start READING TEXT

Deep Learning Methods for Sign Language Translation

Tejaswini Ananthanarayana, Priyanshu Srivastava, Akash Chintha, Akhil Santha, Brian Landy, Joseph Panaro, Andre Webster, Nikunj Kotecha, Shagan Sah, Thomastine Sarchet, Raymond Ptucha, Ifeoma Nwogu · 2021 · ACM Transactions on Accessible Computing · doi:10.1145/3477498

Summary

This comprehensive study evaluates deep learning methods for translating sign language video directly to spoken/written text—critically, without requiring the intermediate step of gloss-based recognition (manual sign-for-sign transcription). The researchers systematically compare different input feature extraction methods (OpenPose body/hand/face keypoints, CNN embeddings from AlexNet and ResNet50, k-means pose clustering) combined with various neural machine translation architectures (basic sequence-to-sequence LSTM, attention-based seq2seq, transformer model, and reinforcement learning). The evaluation spans three distinct sign language datasets: German Sign Language (GSL, weather forecasts), American Sign Language (ASL, storytelling), and Chinese Sign Language (CSL, standardized vocabulary). Sign language poses unique challenges for machine translation because it is a visual-spatial language with five grammatical parameters—handshape, location, palm orientation, body movement, and facial grammar—that have no direct equivalents in spoken language. The study emphasizes that this technology is intended to facilitate communication support, not replace human interpreters.

end READING TEXT

◆ **REQUEST**:
In the summary of the sign language translation study, which three sign languages make up the evaluation datasets?

start MATERIAL SUPPLIED

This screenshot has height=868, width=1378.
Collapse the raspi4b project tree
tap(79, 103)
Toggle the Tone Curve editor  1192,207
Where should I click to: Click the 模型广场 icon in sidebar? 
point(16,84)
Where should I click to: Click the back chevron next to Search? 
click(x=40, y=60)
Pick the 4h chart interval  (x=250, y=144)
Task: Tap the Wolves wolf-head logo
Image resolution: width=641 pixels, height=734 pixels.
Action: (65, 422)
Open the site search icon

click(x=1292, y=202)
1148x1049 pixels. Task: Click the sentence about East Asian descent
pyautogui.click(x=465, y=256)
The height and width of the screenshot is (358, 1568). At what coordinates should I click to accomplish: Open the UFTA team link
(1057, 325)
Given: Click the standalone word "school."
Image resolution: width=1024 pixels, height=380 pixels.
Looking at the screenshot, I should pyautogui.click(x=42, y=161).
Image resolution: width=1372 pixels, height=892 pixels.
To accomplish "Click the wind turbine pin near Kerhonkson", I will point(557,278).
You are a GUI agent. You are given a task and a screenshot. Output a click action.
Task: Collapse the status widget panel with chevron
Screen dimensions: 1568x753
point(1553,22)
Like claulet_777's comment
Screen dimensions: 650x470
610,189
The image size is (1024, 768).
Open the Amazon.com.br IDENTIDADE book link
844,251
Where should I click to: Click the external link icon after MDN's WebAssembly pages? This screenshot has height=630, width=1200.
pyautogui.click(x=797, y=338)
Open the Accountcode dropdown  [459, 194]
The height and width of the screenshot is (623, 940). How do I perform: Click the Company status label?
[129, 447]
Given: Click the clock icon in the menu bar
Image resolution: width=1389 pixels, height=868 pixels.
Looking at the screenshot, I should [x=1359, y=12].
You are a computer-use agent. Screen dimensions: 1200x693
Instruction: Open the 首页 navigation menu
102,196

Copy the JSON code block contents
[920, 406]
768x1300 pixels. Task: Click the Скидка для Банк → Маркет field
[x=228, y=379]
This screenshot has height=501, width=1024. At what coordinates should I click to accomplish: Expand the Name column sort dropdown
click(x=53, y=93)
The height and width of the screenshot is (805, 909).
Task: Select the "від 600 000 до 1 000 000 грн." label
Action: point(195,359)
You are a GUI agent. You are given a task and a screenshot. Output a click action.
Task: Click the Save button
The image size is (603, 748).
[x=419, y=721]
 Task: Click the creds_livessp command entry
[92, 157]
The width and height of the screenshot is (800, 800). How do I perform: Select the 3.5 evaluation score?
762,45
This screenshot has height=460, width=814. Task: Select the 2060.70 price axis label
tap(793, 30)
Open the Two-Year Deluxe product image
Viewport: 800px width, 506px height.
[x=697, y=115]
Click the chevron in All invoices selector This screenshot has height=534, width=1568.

end MATERIAL SUPPLIED

◆ **EXERCISE RESULT**:
German Sign Language, American Sign Language, and Chinese Sign Language.